------ Extrait du document
Autrement dit, l’activité d’interférence de l’industrie du tabac à l’égard de la santé publique doit être comprise dans un sens plus large. Non seulement, les fabricants cherchent a priori à influencer la réglementation dans un sens favorable à leurs intérêts, mais n’hésitent pas a posteriori à sortir du cadre de la légalité pour maintenir et diffuser l’épidémie tabagique.

Ce recours permanent à l’illégalité est une caractéristique de l’industrie du tabac, et dont la raison est connue : compte tenu de la faible valeur dissuasive des condamnations prononcées, il est plus profitable pour l’industrie du tabac d’enfreindre la loi, d’être poursuivie et condamnée, que de respecter une réglementation contraignante et protectrice, en tournant le dos au marché stratégique que représentent les adolescents.

Face à ces pratiques d’interférence et d’affaiblissement, quelles réponses apporter pour garantir l’indépendance et la pleine effectivité des mesures de santé publique, et assurer ainsi la protection des jeunes générations ?

Intervenants :

  • Xavier Elharrar, Pneumologue qui a particulièrement travaillé sur la question de l’interdiction de vente aux mineurs
  • Hugo Lévy, Avocat à la Cour
  • Christophe Pallez, Déontologue de l’Assemblée nationale

Vous trouverez ci-dessous la liste des initiatives sélectionnées dans le cadre des prix 5.3 2022. Les prix 5.3 comportent deux grandes catégories : les prix positifs, récompensant les initiatives qui ont contribué à lutter contre l’interférence de l’industrie du tabac, et les prix négatifs, pointant du doigt les pires initiatives en matière d’ingérence.

Pour les prix positifs :

  • Le 5.3 de l’indépendance : récompense une personne physique ou morale s’étant distinguée par ses bonnes pratiques en matière de lutte contre l’ingérence de l’industrie du tabac.
  • Le 5.3 de l’initiative politique et juridique : récompense l’auteur d’un amendement, d’un projet ou d’une proposition de loi, mais également un défenseur du droit à la santé à travers la lutte contre le tabagisme.
  • Le 5.3 de l’information : récompense un journaliste, un média, un lanceur d’alerte.
  • Le Grand 5.3 : récompense le vainqueur de toutes ces catégories et sera remis par Michel Cymès.

 Pour les prix négatifs :

  • Le Mégot de l’ingérence : distingue à la fois les pires pratiques d’ingérence en France de la part de l’industrie du tabac, mais également des acteurs qui lui sont associés.
  • Le Mégot de la langue de bois : distingue les pires pratiques en matière de désinformation en particulier celles relatives aux enjeux de Responsabilité sociale et de greenwashing.
------------
Consignes:
1: D'après l'extrait sur l'ingérence de l'industrie du tabac, pourquoi cette industrie recourt-elle en permanence à l'illégalité ? Répondez en une à trois phrases.
2: Dans l'extrait sur l'ingérence de l'industrie du tabac, qui remettra le Grand 5.3 ?
3: Poursuivez, s'il vous plaît, l'extrait sur l'ingérence de l'industrie du tabac après sa dernière phrase.
Aucune des consignes ne nécessite les données.
------ Données présentées
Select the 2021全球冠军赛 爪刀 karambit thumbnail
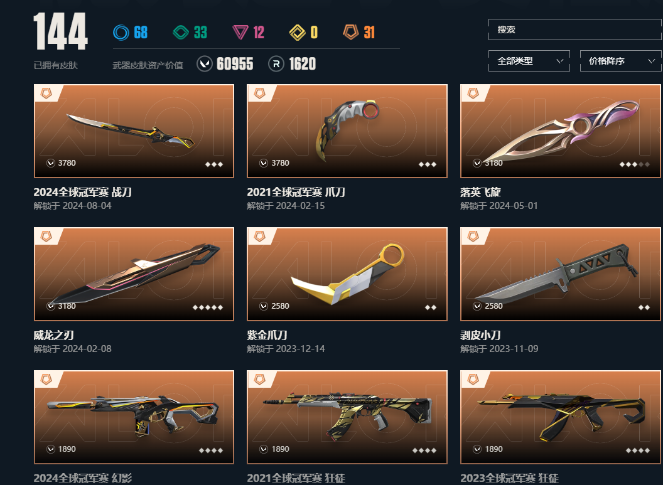Image resolution: width=663 pixels, height=485 pixels. point(347,131)
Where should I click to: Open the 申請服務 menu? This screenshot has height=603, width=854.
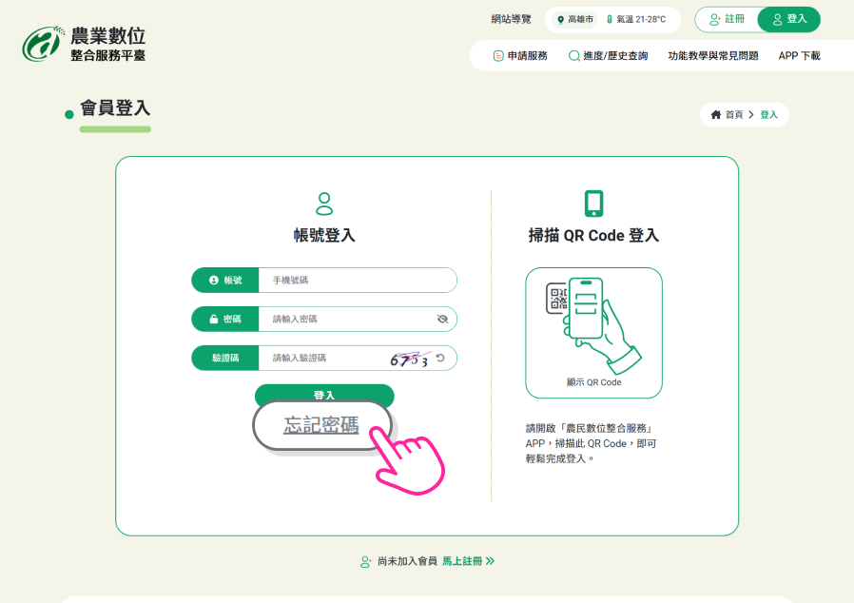coord(520,56)
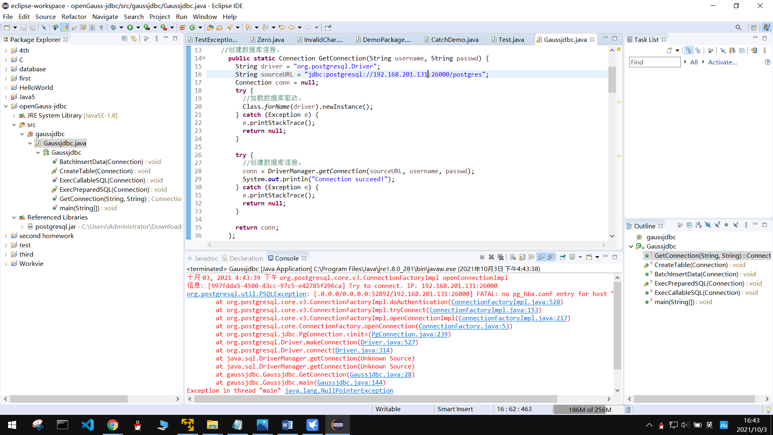Screen dimensions: 773x435
Task: Open the Gaussjdbc.java:144 stack trace link
Action: tap(349, 383)
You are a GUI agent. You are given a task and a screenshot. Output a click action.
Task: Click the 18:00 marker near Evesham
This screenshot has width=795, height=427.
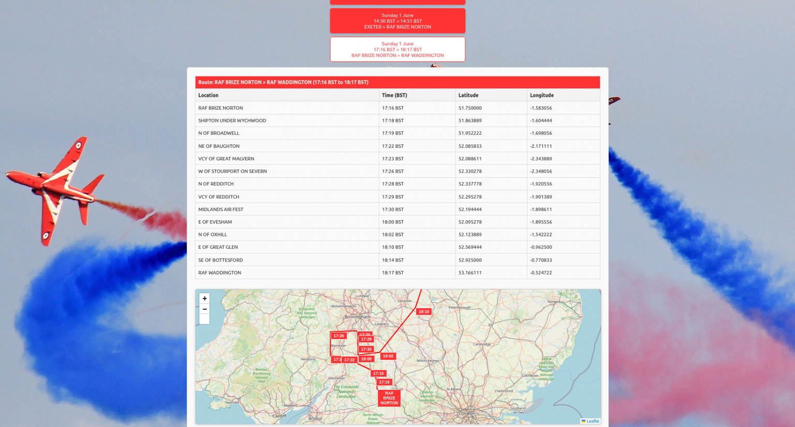click(366, 358)
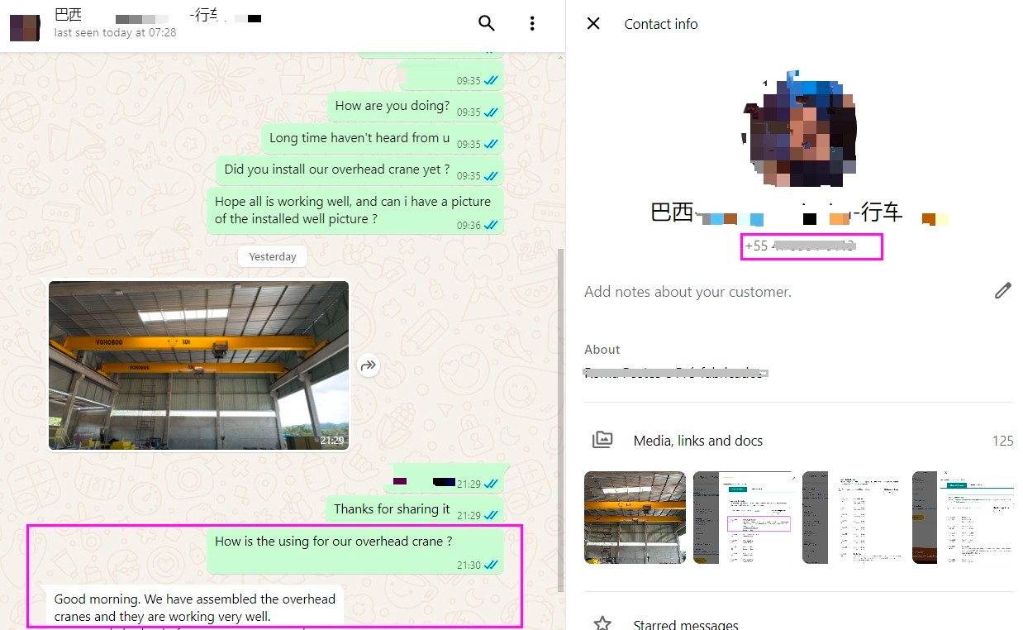The width and height of the screenshot is (1023, 630).
Task: Click the pencil icon to edit notes
Action: [x=1002, y=291]
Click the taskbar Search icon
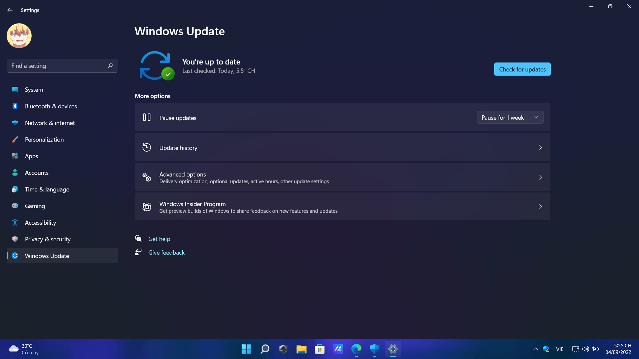639x359 pixels. (265, 349)
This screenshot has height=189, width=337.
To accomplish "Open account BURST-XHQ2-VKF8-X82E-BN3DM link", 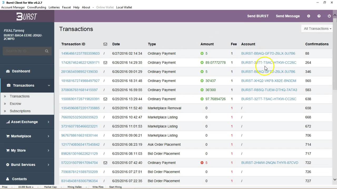I will tap(269, 81).
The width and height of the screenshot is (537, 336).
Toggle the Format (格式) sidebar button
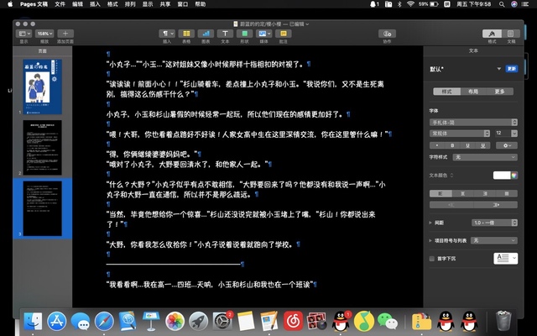pyautogui.click(x=492, y=34)
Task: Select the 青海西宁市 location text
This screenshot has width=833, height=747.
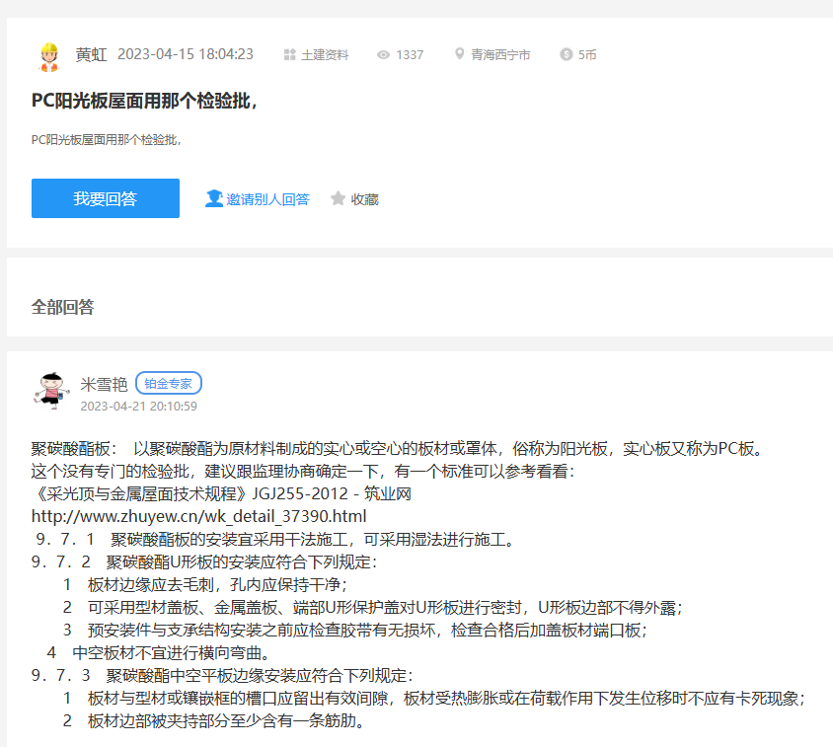Action: click(x=500, y=55)
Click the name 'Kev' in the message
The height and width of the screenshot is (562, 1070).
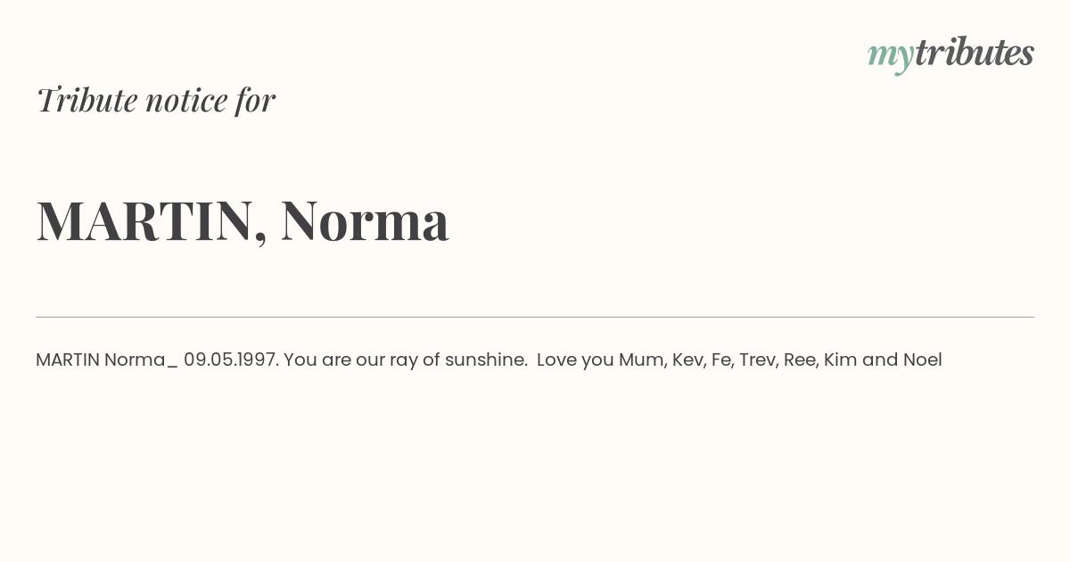[687, 360]
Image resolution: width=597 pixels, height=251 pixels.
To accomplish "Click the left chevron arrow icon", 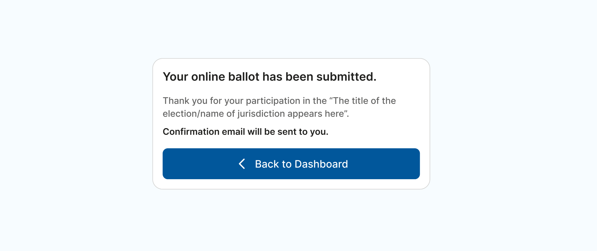I will pyautogui.click(x=242, y=164).
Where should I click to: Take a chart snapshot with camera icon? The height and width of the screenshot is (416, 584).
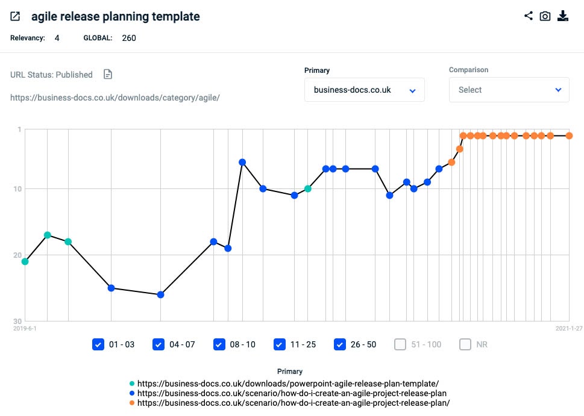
------------
Réponses:
1: Les condamnations prononcées ont une faible valeur dissuasive. Il est donc plus profitable pour l'industrie du tabac d'enfreindre la loi, d'être poursuivie et condamnée que de respecter une réglementation contraignante et protectrice. Respecter cette réglementation reviendrait à tourner le dos au marché stratégique que représentent les adolescents.

2: Michel Cymès.

3:
  • Le Mégot du hors-la-loi : distingue les pires contournements réglementaires.
  • Le Mégot d’Or : distingue le grand vainqueur de toutes ces catégories et sera remis par Michel Cymès.

Les nominés pour les prix positifs :

Le 5.3 de l’indépendance
  • Anaïs Widiez – Conseillère Régionale Auvergne Rhône-Alpes du groupe écologiste

Le 22 septembre 2022, la Commission Sécurité du Conseil régional Auvergne Rhône-Alpes a auditionné Daniel Buquel, chef du service Prévention du commerce illicite de Philip Morris France (PMF). Le groupe écologiste, à travers Anaïs Widiez, a protesté contre cette audition, en la signalant notamment au Comité national contre le tabagisme, en rappelant qu’il existe “un conflit fondamental et irréconciliable entre les intérêts de l’industrie du tabac et ceux de la santé publique”, tout en soulignant le rôle du fabricant dans l’organisation et la facilitation de la contrebande. Malgré cette tentative, l’audition a été maintenue par la Commission Sécurité.

Cette nomination récompense le groupe écologiste et Anaïs Widiez pour avoir cherché à préserver l’indépendance du Conseil régional Auvergne Rhône-Alpes de l’influence de l’industrie du tabac.

Le 5.3 de l’initiative politique et juridique
  • Christophe Pallez – Déontologue de l’Assemblée nationale

Suite aux sollicitations du Comité national contre le tabagisme, Christophe Pallez a accepté d’inclure dans le nouveau Guide de Déontologie de l’Assemblée nationale un paragraphe spécifique dédié à la prise en compte de l’article 5.3 de la CCLAT dans les travaux de l’Assemblée nationale, ainsi que dans les relations entre les élus et les représentants de l’industrie du tabac. Ce document a été distribué à tous les parlementaires au début de leur mandat afin de les aider à adopter de bonnes pratiques, notamment face à la pression exercée par les groupes d’intérêts. Au-delà du rappel de la réglementation en matière de lobbying de l’industrie du tabac, Christophe Pallez rappelle dans le guide la spécificité de l’industrie du tabac, et formule des recommandations aux députés, en cohérence avec les principes de CCLAT.

Cette nomination récompense Christophe Pallez pour son souci de l’indépendance des pouvoirs publics à l’égard de l’influence des cigarettiers.

  • Pierre Cuny (Maire de Thionville) & Bertrand Ollivier (Maire de Joinville)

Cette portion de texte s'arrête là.